● **EXERCISE REQUIREMENTS**: In the Berlin Syndrome text below, turn the paragraph that begins "Berlin Syndrome grossed" into a short list that keeps every figure.

The film is based on the novel of the same name by Melanie Joosten, and the title is a reference to Stockholm syndrome. According to director Cate Shortland, the character of Andi had romanticised and idealised the East Germany of his childhood, and wanted to recreate a utopia in his own life.

In May 2015, Teresa Palmer and Max Riemelt joined the cast. Riemelt was chosen from a shortlist of 10 male actors.

===Filming===
Production began in September 2015 in Berlin. For two weeks prior to filming, Palmer and Riemelt stayed together in a small apartment similar to the one on the set.

In November 2015, filming moved to Docklands Studios Melbourne in Australia.

==Release==
The film had its world premiere at the Sundance Film Festival on 20 January 2017. Prior to Entertainment One, Curzon Artificial Eye, Vertical Entertainment and Netflix acquired Australian, United Kingdom, and United States distribution rights, respectively. It was released in Australia on 20 April, in the United States on 26 May, and in the United Kingdom on 9 June 2017.

==Reception==
===Box office===
Berlin Syndrome grossed $28,660 in the United States and Canada, and $759,531 in other territories, for a total worldwide gross of $788,191. Sales of its DVD/Blu-ray releases have cashed $22,663.

● **SOURCE MATERIAL**:
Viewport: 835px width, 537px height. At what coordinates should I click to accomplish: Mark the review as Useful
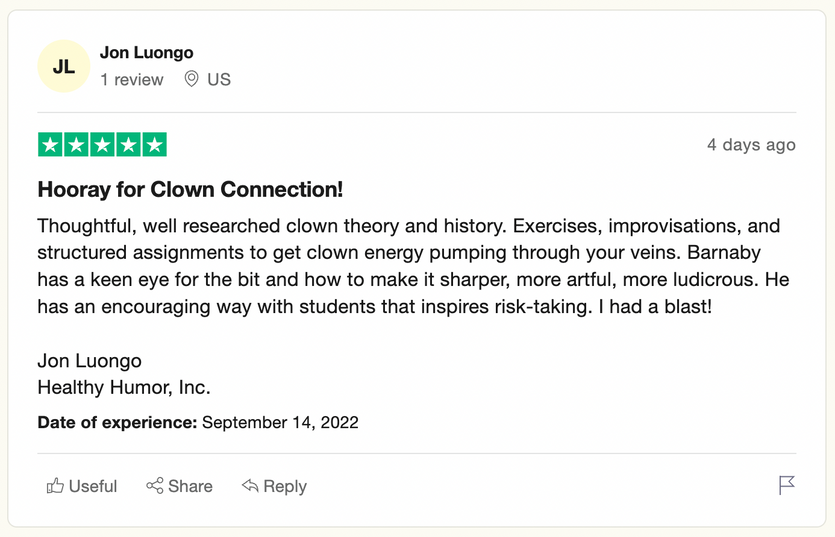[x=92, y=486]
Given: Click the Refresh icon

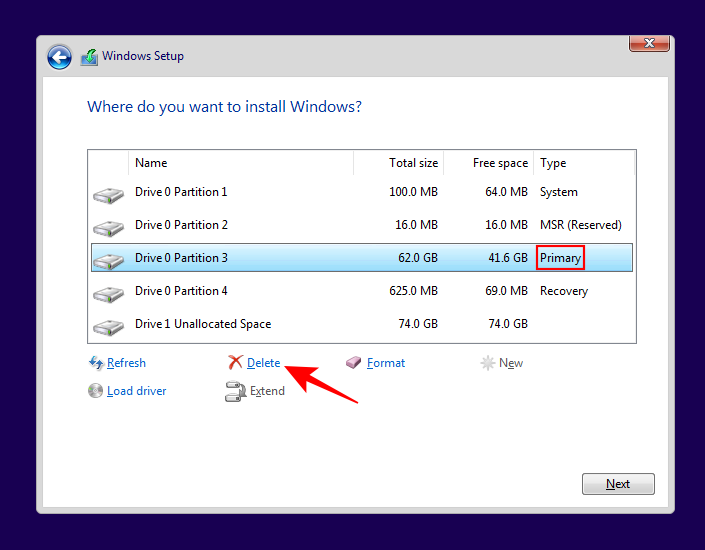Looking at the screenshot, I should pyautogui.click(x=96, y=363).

● **WRITTEN REPLY**:
- United States and Canada gross: $28,660
- Gross in other territories: $759,531
- Total worldwide gross: $788,191
- DVD/Blu-ray sales: $22,663